Cryonics, the atheist’s second coming?

Wait But Why (WBW) has written an interesting post about Cryonics, which is the practice of preserving a body, or a part of the body, in the hope that future humans will resuscitate that body, so the person associated with that body can continue living a happy, healthy life. I learned a bunch about what this process of “freezing” yourself entails, as well as the motivations that go into actually paying for, and doing, this. But, one thing struck me most of all: this sounds remarkably similar to the Christian Rapture.

Cryonics hinges on the faith that people in the future will solve all of their, and our, petty problems before developing a way to bring back to life folks who were beyond medical help in the past. According to WBW’s post, the folks who have paid for this admit there is risk in the whole plan, but they believe that the risk (and the cost associated with trusting a company to maintain their bodies) are worth the pay off of continuing to live life once society has solved the problem of mortality.

It seems to me that clientele for this service must have a pretty strong commitment to scientific materialism, believing that the human body is the foundation of consciousness, and that once the body has degraded sufficiently, life as any human would want to live it is no longer possible. If clients held ontological beliefs that entailed any sort of mind-body dualism, soul theory, or ontological idealism, then paying a large portion of one’s life savings to preserve their material body should be absurd. In other words, the mind must irreversibly cease or decompose with the body for cryonics to make sense.

What’s more, this does something interesting to the traditional Christian view of the Rapture. As you probably well know, Christians believe that dead believers will be reanimated around the time that Jesus Christ returns to earth, and then they will ascend to heaven to live forever. Cryonics moves this trope to the material world, attempting to recreate this process through scientific methods which don’t exist yet, and I find this fascinating. Of course, Christians don’t need to pay for cryonics because they’ve “bought” their resurrection with faith in God, so the purchase doesn’t make financial sense. However, those who don’t believe in the Christian God need to trust someone else to give them eternal life.

But so much for an explanation of cryonics, and an analysis of the beliefs that might justify it. What I find interesting is the need to cling to life to the point that one is willing to pay hundreds of thousands of dollars to gamble on waking up in the future. Something bothers me about this whole endeavor. To oversimplify my feelings, it seems that folks who are willing to pay for cryonics wake up to this realization:

16eclsThen, after digging around in the couch for lots of spare change, they buy an insurance policy in the name of the corporation that’s going to “care” for their corpse while they wait for the world to reanimate them.

To me, this feels like the metaphysical equivalent of a Ponzi scheme. If you wouldn’t give your life’s savings to a Wall Street firm to double your money, why would you give it to an insurance company or a cryonics company? The pay-off is unknown, and maybe impossible. This seems like gambling on an enormous scale. What am I missing?
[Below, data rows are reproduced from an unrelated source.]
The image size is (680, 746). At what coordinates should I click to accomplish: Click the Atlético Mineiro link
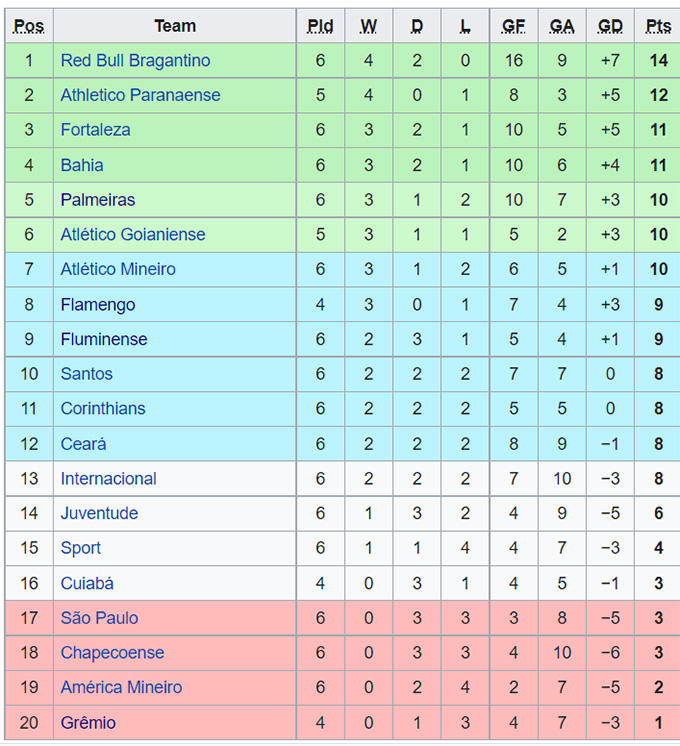pyautogui.click(x=118, y=269)
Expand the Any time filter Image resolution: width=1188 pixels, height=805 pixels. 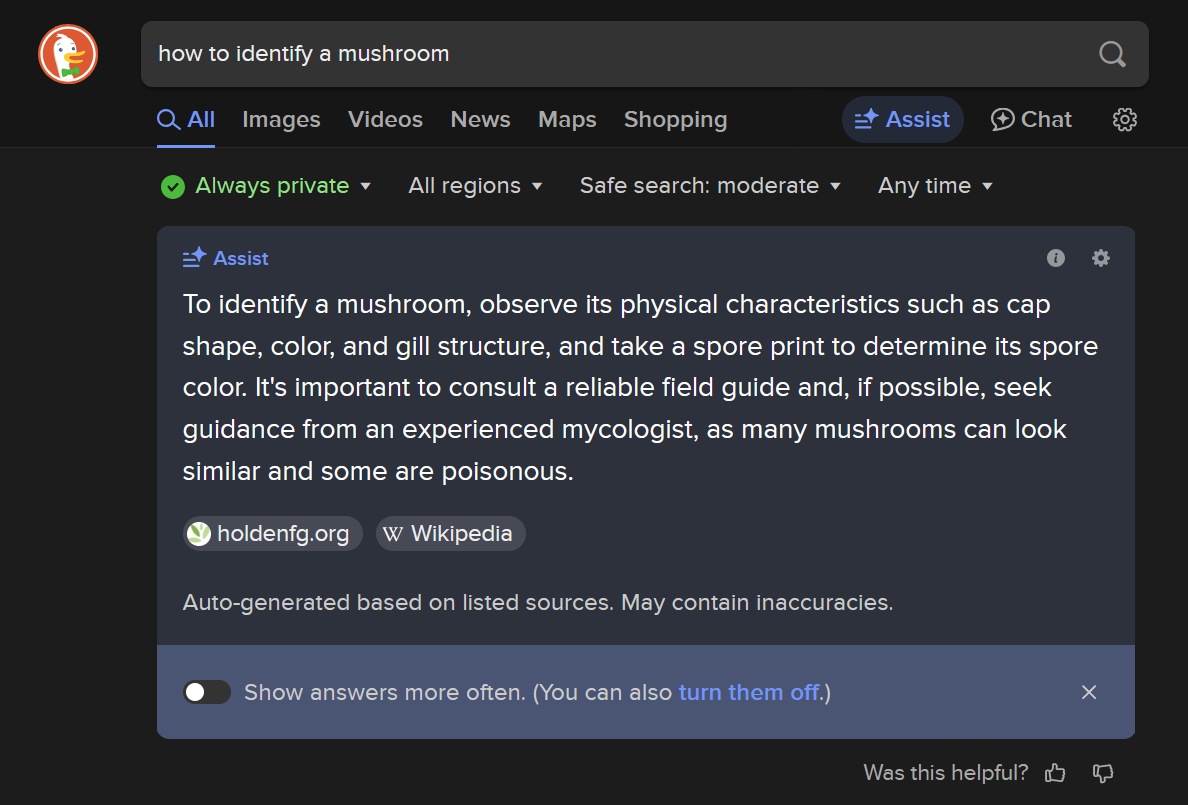point(935,186)
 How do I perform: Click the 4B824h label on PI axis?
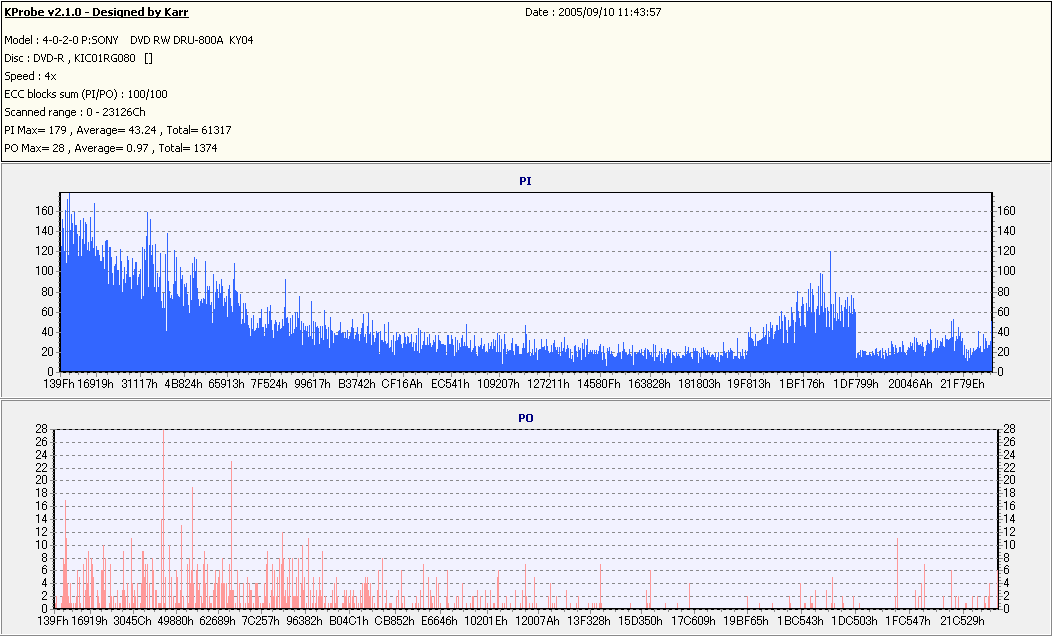(x=185, y=383)
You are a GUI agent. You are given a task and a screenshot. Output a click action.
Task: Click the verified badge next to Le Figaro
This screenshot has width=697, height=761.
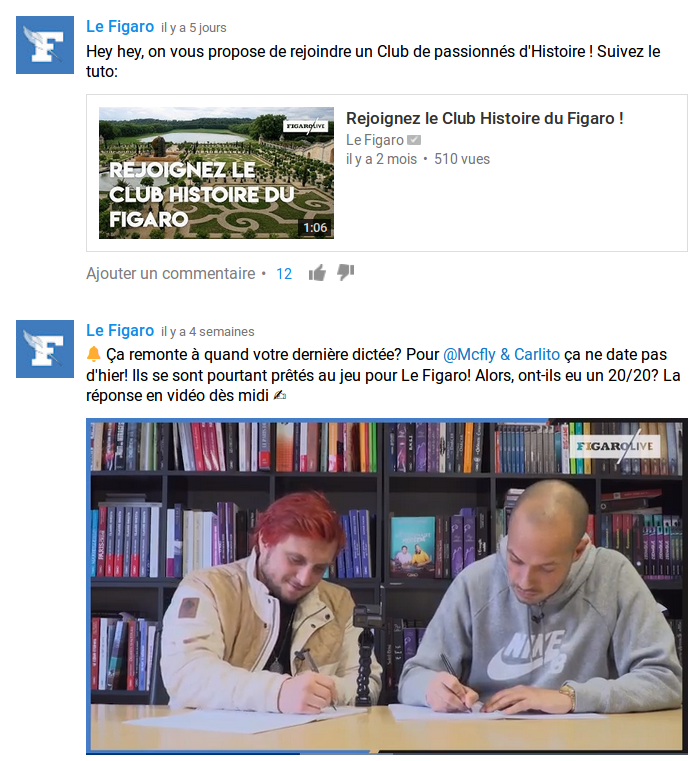(414, 140)
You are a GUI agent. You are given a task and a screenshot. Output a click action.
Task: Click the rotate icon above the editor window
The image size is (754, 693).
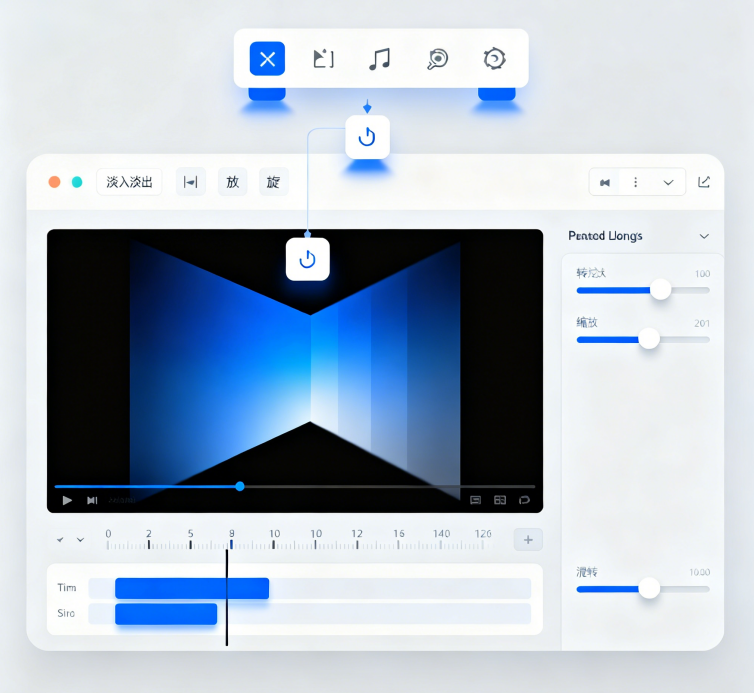coord(367,137)
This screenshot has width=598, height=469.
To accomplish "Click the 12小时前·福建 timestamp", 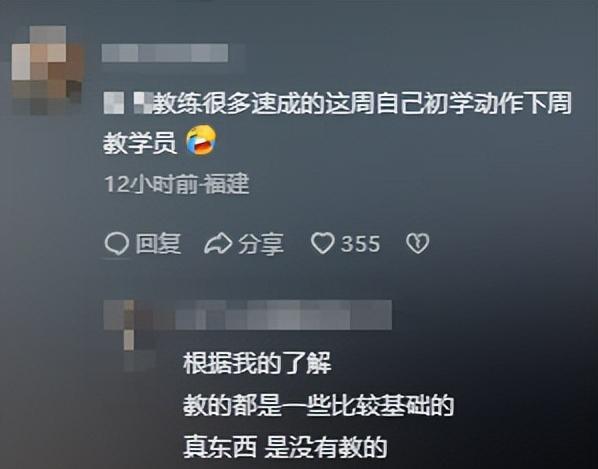I will tap(177, 184).
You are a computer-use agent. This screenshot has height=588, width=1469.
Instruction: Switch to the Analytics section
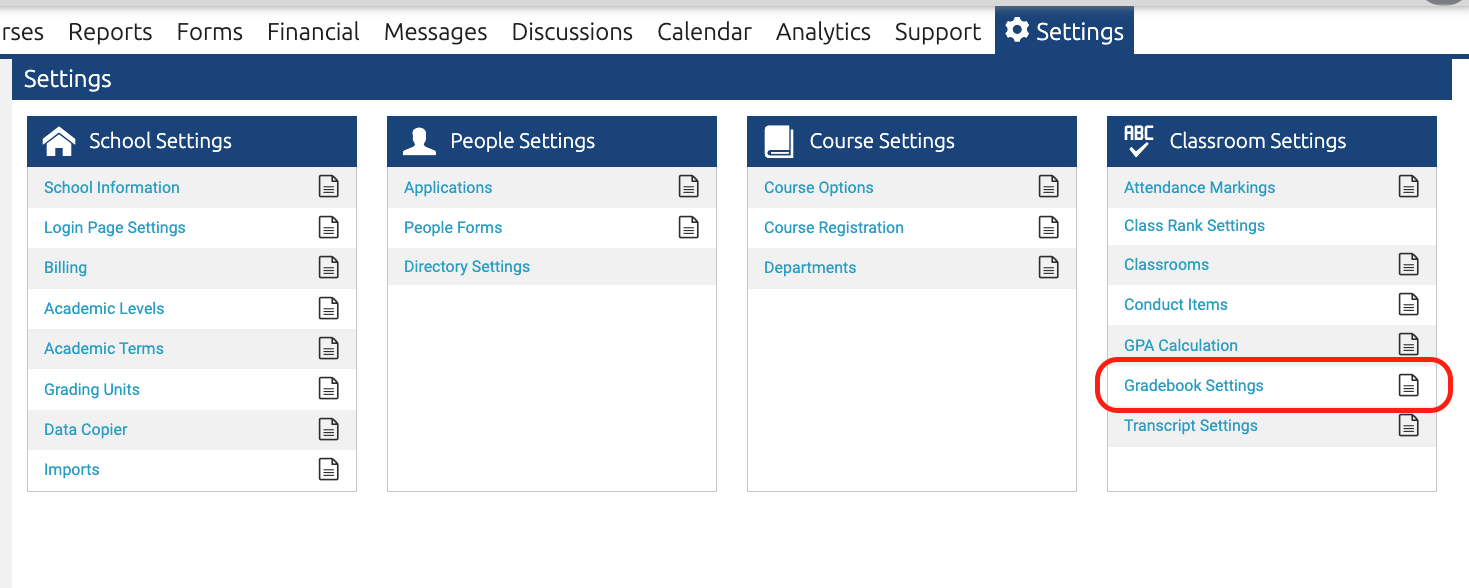[823, 31]
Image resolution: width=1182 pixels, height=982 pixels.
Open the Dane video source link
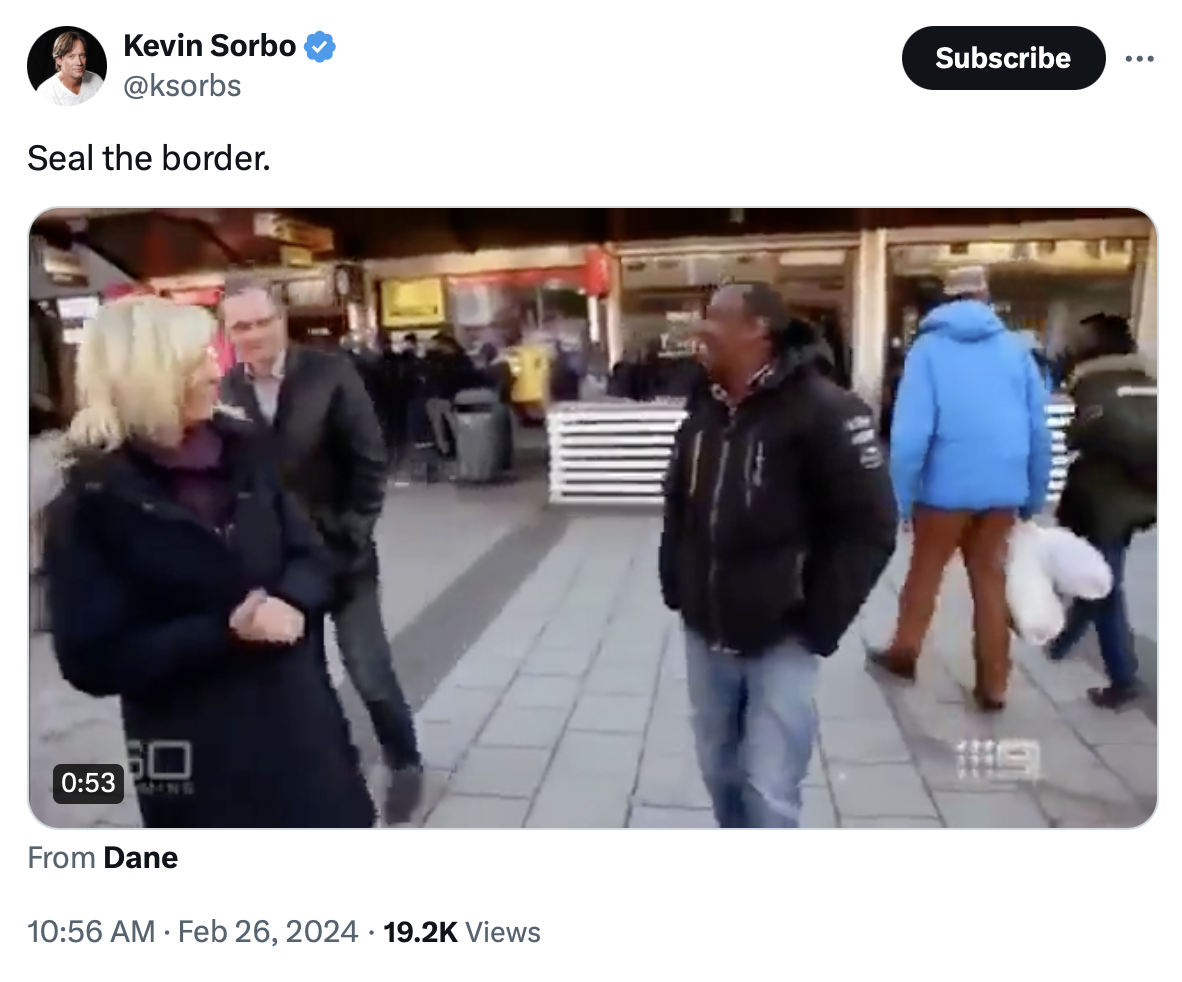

Moreover, there’s a problem with the second law of thermodynamics. It takes energy to keep human body parts in liquid nitrogen, and once those people are reanimated, they will also require energy to stay living. Assuming that future humans aren’t perpetual motion machines, we can’t all live forever. This makes cryonics a niche industry by necessity. The day it is popular, we’ll need to solve an over-population problem that’s an order of magnitude larger than the one we currently face. The success of cryonics hinges on its high cost and low adoption rate, which unless I’m missing something, seems like a selfish way to go through the world.

Is the possibility of death so daunting, or life so amazingly good, that you won’t move over and make space for the next generation that is waiting for the resources you’re consuming? I expect that a cryonics proponent believes that humans will solve the population problem before they decide to reanimate the dead, and I hope they’re correct. But that means you’re going to keep waiting, putting more time and energy-cost between you and living — more time that allows for disaster to strike your cold, hard body.